What this task involves:
Write out exactly the lines from the start of the entries through the one that contains "July 13, 1980: Muhammad vs Lopez II (1172, 990)", including both.

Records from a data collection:
==============================
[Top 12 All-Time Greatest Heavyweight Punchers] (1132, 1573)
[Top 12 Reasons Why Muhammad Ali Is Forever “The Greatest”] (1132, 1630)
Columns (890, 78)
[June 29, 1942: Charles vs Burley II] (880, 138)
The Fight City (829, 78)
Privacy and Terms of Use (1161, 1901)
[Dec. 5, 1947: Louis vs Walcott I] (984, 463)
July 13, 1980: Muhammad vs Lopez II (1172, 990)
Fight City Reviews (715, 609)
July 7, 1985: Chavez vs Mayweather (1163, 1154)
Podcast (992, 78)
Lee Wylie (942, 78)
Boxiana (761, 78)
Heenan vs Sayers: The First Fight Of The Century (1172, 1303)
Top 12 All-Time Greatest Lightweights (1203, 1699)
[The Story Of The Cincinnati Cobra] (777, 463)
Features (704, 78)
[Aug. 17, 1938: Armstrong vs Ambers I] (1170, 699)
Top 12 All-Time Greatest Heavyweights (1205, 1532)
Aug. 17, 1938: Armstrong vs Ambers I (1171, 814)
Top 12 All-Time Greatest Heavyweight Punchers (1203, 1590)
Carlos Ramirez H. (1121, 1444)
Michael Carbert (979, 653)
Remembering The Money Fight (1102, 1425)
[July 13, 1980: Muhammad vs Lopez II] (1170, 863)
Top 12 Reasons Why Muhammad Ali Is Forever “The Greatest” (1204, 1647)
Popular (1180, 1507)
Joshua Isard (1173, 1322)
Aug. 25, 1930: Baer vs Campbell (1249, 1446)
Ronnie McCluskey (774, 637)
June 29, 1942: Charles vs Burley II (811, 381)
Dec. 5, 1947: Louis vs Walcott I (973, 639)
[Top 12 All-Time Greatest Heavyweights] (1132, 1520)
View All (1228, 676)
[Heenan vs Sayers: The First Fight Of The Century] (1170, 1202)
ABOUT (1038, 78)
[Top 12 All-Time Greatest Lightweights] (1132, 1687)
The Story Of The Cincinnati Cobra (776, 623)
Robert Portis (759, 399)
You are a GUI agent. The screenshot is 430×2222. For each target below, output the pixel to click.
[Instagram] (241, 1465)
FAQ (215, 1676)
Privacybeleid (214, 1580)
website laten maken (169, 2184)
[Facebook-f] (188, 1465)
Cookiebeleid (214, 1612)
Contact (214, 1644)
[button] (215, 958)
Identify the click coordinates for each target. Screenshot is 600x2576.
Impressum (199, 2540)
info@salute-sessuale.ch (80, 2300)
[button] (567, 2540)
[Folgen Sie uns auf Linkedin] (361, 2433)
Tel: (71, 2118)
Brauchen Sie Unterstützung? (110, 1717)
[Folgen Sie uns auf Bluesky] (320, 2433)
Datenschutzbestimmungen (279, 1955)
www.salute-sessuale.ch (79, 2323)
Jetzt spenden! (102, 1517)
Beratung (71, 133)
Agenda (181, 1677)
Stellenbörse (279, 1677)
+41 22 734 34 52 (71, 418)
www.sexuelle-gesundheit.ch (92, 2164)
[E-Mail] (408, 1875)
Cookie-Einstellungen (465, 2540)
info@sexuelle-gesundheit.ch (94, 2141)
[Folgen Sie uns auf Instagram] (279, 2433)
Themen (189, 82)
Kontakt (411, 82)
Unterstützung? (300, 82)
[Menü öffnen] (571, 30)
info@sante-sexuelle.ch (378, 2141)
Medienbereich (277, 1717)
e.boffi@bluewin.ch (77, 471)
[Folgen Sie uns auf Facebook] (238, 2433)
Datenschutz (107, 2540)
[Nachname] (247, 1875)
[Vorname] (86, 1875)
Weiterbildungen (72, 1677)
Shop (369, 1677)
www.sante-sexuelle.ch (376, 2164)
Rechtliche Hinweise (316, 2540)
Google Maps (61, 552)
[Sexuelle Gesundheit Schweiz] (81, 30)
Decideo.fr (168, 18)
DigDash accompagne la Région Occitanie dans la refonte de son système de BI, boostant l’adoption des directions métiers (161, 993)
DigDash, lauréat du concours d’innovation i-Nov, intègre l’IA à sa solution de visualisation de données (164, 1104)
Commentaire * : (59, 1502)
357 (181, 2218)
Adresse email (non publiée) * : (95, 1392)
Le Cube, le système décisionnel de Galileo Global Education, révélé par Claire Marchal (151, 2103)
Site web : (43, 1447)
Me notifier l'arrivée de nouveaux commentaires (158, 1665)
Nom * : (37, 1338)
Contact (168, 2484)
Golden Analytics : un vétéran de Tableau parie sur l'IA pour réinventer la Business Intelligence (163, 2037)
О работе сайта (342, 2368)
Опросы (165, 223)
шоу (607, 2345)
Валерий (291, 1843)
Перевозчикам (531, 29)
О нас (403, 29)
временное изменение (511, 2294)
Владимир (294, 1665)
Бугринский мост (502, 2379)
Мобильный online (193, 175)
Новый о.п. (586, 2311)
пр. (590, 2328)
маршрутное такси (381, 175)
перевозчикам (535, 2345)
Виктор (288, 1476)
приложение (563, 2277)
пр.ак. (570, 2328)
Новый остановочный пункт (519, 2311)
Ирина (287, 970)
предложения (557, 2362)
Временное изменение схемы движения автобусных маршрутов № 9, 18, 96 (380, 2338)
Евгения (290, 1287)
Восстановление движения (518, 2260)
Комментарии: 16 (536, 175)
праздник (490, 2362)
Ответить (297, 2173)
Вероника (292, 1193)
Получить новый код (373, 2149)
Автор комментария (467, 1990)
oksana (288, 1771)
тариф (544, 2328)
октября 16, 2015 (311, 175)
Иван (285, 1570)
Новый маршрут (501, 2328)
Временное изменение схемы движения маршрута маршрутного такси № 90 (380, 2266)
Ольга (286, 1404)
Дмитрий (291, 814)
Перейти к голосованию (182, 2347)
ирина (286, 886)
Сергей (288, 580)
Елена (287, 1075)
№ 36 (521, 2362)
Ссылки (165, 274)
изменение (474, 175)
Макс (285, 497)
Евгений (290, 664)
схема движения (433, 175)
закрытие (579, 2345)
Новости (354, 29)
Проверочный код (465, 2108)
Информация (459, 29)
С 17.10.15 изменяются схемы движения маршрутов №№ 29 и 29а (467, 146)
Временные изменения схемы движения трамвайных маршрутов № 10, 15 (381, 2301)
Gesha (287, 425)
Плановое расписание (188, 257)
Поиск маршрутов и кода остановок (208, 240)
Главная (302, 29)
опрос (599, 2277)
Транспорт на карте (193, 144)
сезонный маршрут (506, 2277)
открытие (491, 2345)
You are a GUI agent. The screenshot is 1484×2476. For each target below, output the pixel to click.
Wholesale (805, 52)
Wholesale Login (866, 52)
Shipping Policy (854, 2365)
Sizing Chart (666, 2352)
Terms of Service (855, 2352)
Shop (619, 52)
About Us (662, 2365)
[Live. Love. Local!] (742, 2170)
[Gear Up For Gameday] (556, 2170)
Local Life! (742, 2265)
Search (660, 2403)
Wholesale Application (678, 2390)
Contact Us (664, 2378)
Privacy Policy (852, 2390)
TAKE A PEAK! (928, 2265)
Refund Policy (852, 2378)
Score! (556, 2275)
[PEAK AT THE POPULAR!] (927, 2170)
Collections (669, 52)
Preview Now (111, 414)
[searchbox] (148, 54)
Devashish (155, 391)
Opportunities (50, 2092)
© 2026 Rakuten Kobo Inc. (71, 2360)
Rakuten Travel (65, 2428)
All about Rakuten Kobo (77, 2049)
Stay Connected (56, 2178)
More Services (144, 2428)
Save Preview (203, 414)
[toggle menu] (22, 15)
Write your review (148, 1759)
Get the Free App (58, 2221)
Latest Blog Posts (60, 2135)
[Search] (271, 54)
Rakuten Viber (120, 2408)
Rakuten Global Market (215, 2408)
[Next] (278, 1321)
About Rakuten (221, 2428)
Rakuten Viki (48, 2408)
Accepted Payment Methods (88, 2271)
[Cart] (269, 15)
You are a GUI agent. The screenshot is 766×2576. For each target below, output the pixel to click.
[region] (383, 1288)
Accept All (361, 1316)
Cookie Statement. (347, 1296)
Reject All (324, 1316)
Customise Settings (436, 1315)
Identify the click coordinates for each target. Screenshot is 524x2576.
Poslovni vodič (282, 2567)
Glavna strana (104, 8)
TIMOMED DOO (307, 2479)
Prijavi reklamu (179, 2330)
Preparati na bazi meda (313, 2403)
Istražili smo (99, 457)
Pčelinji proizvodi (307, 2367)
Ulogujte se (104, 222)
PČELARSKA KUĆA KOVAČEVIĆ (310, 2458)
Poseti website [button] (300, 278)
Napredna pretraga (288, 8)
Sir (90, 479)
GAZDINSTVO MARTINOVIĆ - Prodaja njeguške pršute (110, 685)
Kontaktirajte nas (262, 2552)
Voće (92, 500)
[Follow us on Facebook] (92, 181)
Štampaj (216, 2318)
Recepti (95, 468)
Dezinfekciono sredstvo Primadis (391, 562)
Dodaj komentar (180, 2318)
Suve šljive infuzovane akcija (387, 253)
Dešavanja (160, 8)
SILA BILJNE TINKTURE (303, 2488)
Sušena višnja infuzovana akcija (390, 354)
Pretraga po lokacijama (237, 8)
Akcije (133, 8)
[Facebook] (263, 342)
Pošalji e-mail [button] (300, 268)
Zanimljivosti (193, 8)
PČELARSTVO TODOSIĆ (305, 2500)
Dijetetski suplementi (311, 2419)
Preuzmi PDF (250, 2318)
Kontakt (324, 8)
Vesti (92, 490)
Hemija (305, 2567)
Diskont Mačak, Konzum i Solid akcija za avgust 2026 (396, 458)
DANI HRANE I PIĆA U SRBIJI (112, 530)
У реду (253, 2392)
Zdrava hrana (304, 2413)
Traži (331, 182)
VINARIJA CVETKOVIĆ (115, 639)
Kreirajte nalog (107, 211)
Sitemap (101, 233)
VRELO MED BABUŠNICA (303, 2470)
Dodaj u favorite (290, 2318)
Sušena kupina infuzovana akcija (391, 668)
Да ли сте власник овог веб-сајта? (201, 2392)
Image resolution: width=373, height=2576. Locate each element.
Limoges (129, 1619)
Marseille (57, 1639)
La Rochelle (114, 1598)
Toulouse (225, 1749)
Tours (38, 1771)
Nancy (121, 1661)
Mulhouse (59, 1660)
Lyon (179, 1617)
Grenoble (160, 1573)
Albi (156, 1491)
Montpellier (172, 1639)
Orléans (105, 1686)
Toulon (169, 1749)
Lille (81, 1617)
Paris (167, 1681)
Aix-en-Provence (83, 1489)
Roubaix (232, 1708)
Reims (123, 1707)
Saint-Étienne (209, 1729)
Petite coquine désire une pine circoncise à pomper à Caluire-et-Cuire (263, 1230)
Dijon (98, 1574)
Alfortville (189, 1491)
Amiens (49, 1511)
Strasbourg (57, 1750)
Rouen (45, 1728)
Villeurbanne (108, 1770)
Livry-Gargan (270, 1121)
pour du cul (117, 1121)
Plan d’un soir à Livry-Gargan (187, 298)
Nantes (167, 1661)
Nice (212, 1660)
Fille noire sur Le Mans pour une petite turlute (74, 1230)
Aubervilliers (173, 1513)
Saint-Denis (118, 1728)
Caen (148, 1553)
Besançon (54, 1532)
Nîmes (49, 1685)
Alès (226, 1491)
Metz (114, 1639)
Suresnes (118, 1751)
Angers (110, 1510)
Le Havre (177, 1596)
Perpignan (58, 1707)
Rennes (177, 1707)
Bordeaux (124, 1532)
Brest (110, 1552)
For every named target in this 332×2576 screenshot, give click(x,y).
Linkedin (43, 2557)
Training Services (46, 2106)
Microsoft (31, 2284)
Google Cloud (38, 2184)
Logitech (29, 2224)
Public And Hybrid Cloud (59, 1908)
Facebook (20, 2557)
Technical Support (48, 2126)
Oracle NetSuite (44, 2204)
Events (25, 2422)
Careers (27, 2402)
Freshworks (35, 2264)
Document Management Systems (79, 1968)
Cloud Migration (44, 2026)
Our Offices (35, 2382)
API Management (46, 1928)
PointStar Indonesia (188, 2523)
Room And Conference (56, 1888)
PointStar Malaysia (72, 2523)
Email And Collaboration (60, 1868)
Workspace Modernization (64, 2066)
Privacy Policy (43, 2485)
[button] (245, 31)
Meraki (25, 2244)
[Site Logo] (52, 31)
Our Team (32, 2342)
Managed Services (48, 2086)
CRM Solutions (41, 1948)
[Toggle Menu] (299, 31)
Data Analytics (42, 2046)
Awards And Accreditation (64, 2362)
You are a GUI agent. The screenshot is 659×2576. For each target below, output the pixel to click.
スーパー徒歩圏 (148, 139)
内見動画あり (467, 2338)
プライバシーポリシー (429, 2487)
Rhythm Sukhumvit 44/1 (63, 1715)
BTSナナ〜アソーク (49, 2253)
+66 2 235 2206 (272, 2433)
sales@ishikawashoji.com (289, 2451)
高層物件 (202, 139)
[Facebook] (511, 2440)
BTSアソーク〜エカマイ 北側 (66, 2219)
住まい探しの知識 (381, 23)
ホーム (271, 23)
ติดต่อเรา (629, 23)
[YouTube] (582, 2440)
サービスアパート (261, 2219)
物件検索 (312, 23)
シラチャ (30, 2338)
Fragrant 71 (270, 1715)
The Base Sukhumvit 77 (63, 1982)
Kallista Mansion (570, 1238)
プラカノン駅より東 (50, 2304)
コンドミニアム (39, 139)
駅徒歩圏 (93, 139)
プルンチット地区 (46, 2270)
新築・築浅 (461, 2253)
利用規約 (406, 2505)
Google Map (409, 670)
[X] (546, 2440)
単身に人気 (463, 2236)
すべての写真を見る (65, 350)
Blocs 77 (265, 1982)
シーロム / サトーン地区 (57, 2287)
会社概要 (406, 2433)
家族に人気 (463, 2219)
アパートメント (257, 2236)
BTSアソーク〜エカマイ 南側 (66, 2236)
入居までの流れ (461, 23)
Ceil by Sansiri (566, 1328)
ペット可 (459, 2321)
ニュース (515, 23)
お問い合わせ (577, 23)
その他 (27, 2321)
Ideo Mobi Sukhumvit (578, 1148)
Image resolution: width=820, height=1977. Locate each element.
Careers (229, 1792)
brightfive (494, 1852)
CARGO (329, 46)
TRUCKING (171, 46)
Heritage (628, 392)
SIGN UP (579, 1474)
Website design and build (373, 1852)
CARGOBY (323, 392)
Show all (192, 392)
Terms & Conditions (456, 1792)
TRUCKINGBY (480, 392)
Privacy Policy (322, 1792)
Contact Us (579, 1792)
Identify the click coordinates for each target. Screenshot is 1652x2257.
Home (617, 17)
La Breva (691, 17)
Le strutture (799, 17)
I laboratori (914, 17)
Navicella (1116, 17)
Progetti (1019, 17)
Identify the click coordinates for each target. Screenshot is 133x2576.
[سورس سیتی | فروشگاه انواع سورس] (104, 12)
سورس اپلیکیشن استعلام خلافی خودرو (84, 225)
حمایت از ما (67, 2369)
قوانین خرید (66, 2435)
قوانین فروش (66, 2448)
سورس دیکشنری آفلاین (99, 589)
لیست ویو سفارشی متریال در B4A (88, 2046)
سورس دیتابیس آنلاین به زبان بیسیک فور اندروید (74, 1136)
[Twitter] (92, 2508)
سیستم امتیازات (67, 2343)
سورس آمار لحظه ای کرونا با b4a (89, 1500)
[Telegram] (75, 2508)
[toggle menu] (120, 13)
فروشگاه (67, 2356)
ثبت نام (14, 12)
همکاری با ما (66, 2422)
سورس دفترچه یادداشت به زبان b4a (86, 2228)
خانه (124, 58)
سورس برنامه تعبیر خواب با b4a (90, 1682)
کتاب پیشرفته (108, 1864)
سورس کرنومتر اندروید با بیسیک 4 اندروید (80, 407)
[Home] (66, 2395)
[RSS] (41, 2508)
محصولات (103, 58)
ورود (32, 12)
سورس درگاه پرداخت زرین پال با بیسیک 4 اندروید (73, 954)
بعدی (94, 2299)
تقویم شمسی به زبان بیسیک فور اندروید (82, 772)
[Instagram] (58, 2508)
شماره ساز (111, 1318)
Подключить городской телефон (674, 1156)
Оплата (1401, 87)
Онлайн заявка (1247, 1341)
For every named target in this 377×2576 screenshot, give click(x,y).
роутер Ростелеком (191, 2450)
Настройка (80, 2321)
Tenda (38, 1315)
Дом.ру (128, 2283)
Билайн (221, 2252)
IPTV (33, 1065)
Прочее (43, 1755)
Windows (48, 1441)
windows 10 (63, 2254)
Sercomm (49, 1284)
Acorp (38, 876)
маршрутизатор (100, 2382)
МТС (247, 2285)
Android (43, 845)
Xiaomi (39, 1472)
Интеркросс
==============================
Answer section:
[Top 12 All-Time Greatest Heavyweight Punchers] (1132, 1573)
[Top 12 Reasons Why Muhammad Ali Is Forever “The Greatest”] (1132, 1630)
Columns (890, 78)
[June 29, 1942: Charles vs Burley II] (880, 138)
The Fight City (829, 78)
Privacy and Terms of Use (1161, 1901)
[Dec. 5, 1947: Louis vs Walcott I] (984, 463)
July 13, 1980: Muhammad vs Lopez II (1172, 990)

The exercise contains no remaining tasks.